Monday, July 5, 2010

Shorn on the 4th of July

Memories of Independence Day always seem to blend together, probably because they are often filled with many of the same activities, foods, and people. One 4th of July, however, stands out starkly in my memory. July 4, 2000, was the midpoint of a hellacious summer. It had begun with a diagnosis of stage 4 breast cancer for my mother, and would be soon followed by a car accident which killed my grandmother and injured my grandfather. As I remember it, we were all still somewhat shell-shocked by the cancer diagnosis and were learning how to exist in a normal way day to day in a world which felt anything but normal. My memory is punctuated by certain events that summer. For example, I remember the afternoon that my family went and saw the movie Shanghai Noon which was out in the theaters that summer. It was the first time we had really laughed since the diagnosis, and it dawned on me that from now on I would live in a world where joy and grief and fear would coexist with one another from moment to moment.

Independence Day, 2000, dawned sunny and warm, as it almost always does in Texas. Marla and I awoke to the sounds of my father yelling for us to get up. He yelled, "Girls! Katie! Marla! Get up and come out here! Hurry up!" Both of us, knowing that once Dad decided he wanted us awake there would be no more sleep to be had, stumbled out of bed in our pjs and grumpily made our way out to the side porch whence he yelled. As we slowly made our way the office door swung open again and he yelled, laughing as he did, "Hurry! You have to see this!"

In my groggy state, my brain scrambled to figure out what he could possibly want us for. He had been known to occasionally find and bring home various and sundry creatures, including but not limited to tarantulas, turtles, and snakes. Maybe he had run into something with the lawnmower, although, I couldn't figure out why he would be so eager for us to see that. By he time my brain had run through all these things, Marla and I had arrived at the office door and walked outside.....and the screaming began.

Have you ever had one of those moments where you see something that is so wrong, so completely out of normal context and against everything that is right and good in the world that your brain goes into meltdown mode? This was one of those moments.

My mother had started chemotherapy a couple of weeks prior to that particular morning, and her hair was beginning to fall out so, apparently, my parents had decided that it would be best for dad to just go ahead and shave her head. So they got the clippers, went outside to the porch, and dad had fired up the shears. Having his own peculiar sense of humor, he had begun the haircut by shaving off all the hair on the top of her head, leaving the rest of the hair in tact which resulted in a look similar to that of Friar Tuck. It was one of the strangest things I'd ever seen, and we were both so disturbed, that we yelled, "Oh my God! That is so sick," and turned and went back into the house as they laughed.

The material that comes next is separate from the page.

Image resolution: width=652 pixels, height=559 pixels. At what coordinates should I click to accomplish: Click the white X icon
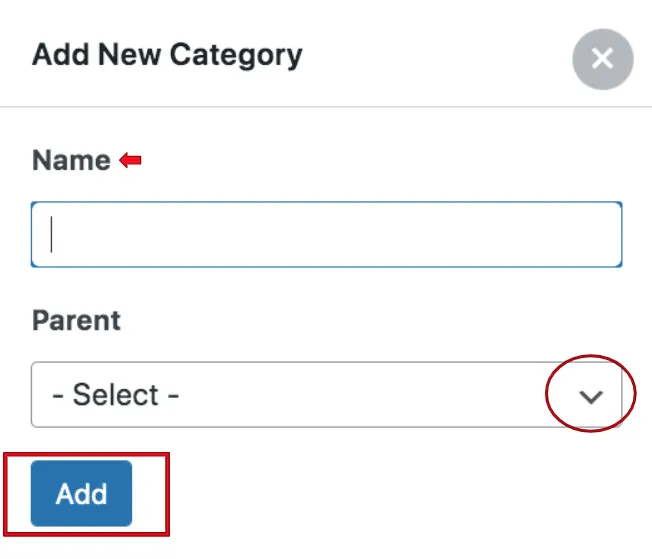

It was another stark reminder about how life had changed so quickly and drastically, seeing my pretty mother looking so bizarre. It was only slightly less bizarre to see her completely bald, given how she had always had a full head of thick beautiful brown hair that was often the envy of others. But upon reflection, I realize that my parents gave us a gift that day. They gave us permission to laugh, permission to find the funny in the midst of the horrific. I have often heard people say, "If I didn't laugh, I would cry," and in that moment, they chose to laugh in the face of it all instead of being sad.

The rest of the day, as we went to pool parties and watched fireworks, people asked questions and rubbed my mom's head, as she good naturedly joked about it. I know now, from my own head shaving experiences, that it couldn't have been as easy as she made it seem, but she kept her head up anyways. I've seen some incredible fireworks on the 4th of July through the years, but that was the most amazing thing I ever saw on any 4th of July. And I'm pretty sure it always will be.